Notable players: LB Chuck Bednarik, WR Tommy McDonald, SE Pete Retzlaff, LB Maxie Baughan, QB Norm Van Brocklin, FB Ted Dean, DE Marion Campbell, CB Tom Brookshier
Analysis: Because we reward championships -- even when there weren’t a lot of other teams. The Eagles beat Vince Lombardi’s Packers in the championship game at Franklin Field, and that’s saying something. Bednarik remains an iconic part of the franchise’s history. In a win over the Giants in 1960, he famously knocked out Frank Gifford with a punishing blow. Gifford didn’t get up that day, and he also missed the following season.

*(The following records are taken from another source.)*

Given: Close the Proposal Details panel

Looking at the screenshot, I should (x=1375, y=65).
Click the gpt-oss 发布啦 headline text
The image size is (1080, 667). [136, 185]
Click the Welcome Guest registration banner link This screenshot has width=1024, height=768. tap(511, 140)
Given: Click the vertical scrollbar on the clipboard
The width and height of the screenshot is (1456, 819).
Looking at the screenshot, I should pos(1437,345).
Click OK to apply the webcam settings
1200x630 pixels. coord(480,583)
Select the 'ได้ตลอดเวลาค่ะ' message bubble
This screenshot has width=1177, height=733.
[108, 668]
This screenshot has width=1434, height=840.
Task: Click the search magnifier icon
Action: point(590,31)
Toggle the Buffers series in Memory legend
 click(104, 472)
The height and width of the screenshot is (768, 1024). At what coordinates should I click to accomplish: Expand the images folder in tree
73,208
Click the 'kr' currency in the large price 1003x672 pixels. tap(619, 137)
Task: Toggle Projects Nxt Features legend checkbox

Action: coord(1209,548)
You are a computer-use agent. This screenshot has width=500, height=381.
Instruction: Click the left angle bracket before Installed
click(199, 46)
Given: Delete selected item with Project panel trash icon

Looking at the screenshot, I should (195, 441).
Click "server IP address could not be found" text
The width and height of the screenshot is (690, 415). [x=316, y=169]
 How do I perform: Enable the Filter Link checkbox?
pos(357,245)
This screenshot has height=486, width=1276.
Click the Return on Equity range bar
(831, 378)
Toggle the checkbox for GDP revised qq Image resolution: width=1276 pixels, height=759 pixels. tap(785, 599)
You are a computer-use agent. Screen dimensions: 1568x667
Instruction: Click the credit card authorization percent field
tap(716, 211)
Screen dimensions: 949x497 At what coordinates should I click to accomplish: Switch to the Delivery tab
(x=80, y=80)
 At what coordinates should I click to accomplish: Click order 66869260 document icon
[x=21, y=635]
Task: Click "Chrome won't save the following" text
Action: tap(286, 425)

Van Brocklin was at the end of the career, but he made his final season count by delivering bombs to McDonald and Retzlaff. McDonald, a Hall of Famer, averaged more than 20 yards per catch in 1960. He scored a 35-yard touchdown in the Eagles’ classic 17-13 win over the Packers. The Eagles won their other two titles in the late 1940s under coach Greasy Neale, but the ’60 team made more of an impact in the community. It’s only appropriate that the Eagles will break out the kelly green jerseys for the season opener against the Packers. Too bad they can’t play at Franklin Field (they supposedly looked into it).
Most impressive win: Definitely the title game against the Packers. In his second season as head coach of the Packers, Vince Lombardi had Jim Taylor, Bart Starr, Paul Hornung, Max McGee, Jerry Kramer and Forrest Gregg on offense. This was a dynasty in the making, but the Eagles forced the Packers to wait a year before Green Bay won the NFL title in ’61.
Best player: McDonald was a burner, but I’ll go with Bednarik because he gave the team its identity. He played center and linebacker.
2004: Donovan McNabb and Terrell Owens formed one of the top combinations in the league, and Brian Westbrook was dangerous as a dual threat. This was a superb team -- as evidenced by its playoff run without the injured T.O.
1980: Eagles fans have fond memories of Wilbert Montgomery carving up the Cowboys in the NFC title game for 194 yards and a touchdown. Nose tackle Charlie Johnson helped anchor a dominating defense.
2002: Duce Staley ran for 1,000 yards and had 500 yards receiving. The Eagles were deep enough that they made it to the NFC title game during a season in which A.J. Feeley had to start five games because McNabb was injured. I don’t have to remind you what happened against Tampa Bay in the playoffs. By the way, the Eagles dominated the Bucs in a 20-10 win earlier that season.